▶ TASKS TO PERFORM:
(A) Can you revise the forum post about SSH connection loss during DHCP renewal, giving the part between "In particular I" and "IP is in use?", inclusive, again with "renewal" replaced by "lease renewal"?
(B) Can you take the forum thread on SSH connection loss during DHCP renewal further, starting after its last sentence?

SSH connection loss during DHCP renewal/VM unfreeze? (19.07.0-rc2)

I just installed 19.07.0-rc2 and I noticed my PuTTY SSH session to the router was abrupty ended after several hours. Typically PuTTY sends a keep alive every 5 seconds, and it did do that but for some reason my Windows 7 computer wouldn't send the ACK back after the ping-pong, and from then on wouldn't respond ACK any retransmissions of the server's (OpenWRT) pong. Yet I could easily reconnect in a new session.

I was capturing in Wireshark at the time (a coincidence) and I could see at the time the first session died my computer was in the middle of negotiating DHCP with the router. I've attached a screenshot, and I wonder if anyone has network experience and can tell me if this an OpenWRT issue or a PuTTY issue or a Windows 7 issue.

In particular I am interested why OpenWRT sends a ping immediately after the discover and then waits several seconds to send the offer, and whether that's a bug and could have something to do with it. One theory I have is the DHCP expired and Windows couldn't get a renewal in time, but I don't know why it would wait until the last 5 seconds to get a renewal, or why Windows wouldn't then ACK the retransmission of the first session after the renewal suceeded.

Well, how else would it check to see if that IP is in use?

▶ DATASET SECTION:
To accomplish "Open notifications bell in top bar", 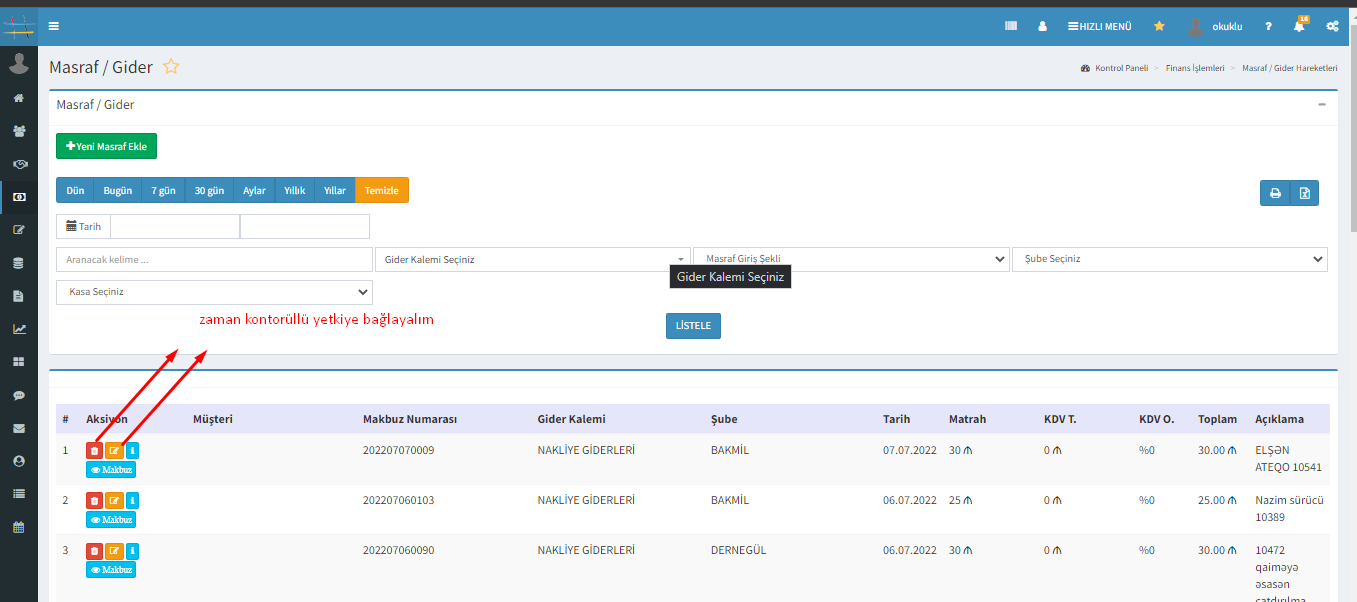I will [x=1299, y=26].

▶ RESULTS OF THE EXERCISE:
(A)
In particular I am interested why OpenWRT sends a ping immediately after the discover and then waits several seconds to send the offer, and whether that's a bug and could have something to do with it. One theory I have is the DHCP expired and Windows couldn't get a lease renewal in time, but I don't know why it would wait until the last 5 seconds to get a lease renewal, or why Windows wouldn't then ACK the retransmission of the first session after the lease renewal suceeded.

Well, how else would it check to see if that IP is in use?

(B)
I don't know the answer to that question, I'm surprised it even did that. It just happened again this evening, SSH connection died during DHCP renewal. I've now turned on Microsoft-Windows-Dhcp-Client/Operational logging in the event viewer, maybe that will give me some more information.

I'll have to observe my network; but I advise using:

-o ServerAliveInterval=x

in your ssh command - where x == number of seconds to send the keep alive. This solved my disconnect issue with ssh. I use 60.

The weird thing here is that your PC has an IP, yet it sends a Discover packet.
Normally, when a client has an IP, it should start sending Requests when half lease time is over, in order to keep the leased address and not have to start the whole DHCP packet exchange from the beginning.

This is how a DHCP should work. https://packetlife.net/media/captures/DHCP.cap

2 Likes

Thanks but it seems PuTTY already does that automatically like every 5 seconds.

That capture looks a lot different from mine. It appears in my case then it is not actually a DHCP renewal that is happening but instead it's like a new DHCP request? Maybe that's why Windows doesn't allow existing connections to resume.

Possibly this is a VM issue, Windows 7 is a VM guest and when the host hibernates the guest is not modified (remains running but since the host is hibernating it effectively hibernates with it). Then when I resume the host the guest is of course resumed with it and VMware tools updates the time in the guest. Perhaps there is some window in lease, renewal or rebinding that is never hit because the time is changed in the guest. Since I only SSH into the router from the guest after resuming from hibernate on the host I hadn't considered this but I suppose it's possible. The renewal is missed and then Windows realizes it's 12 hours later and starts a new DHCP request. OpenWRT sees it's a new request so it pings the existing .124, and when there is no reply it gives Windows that address.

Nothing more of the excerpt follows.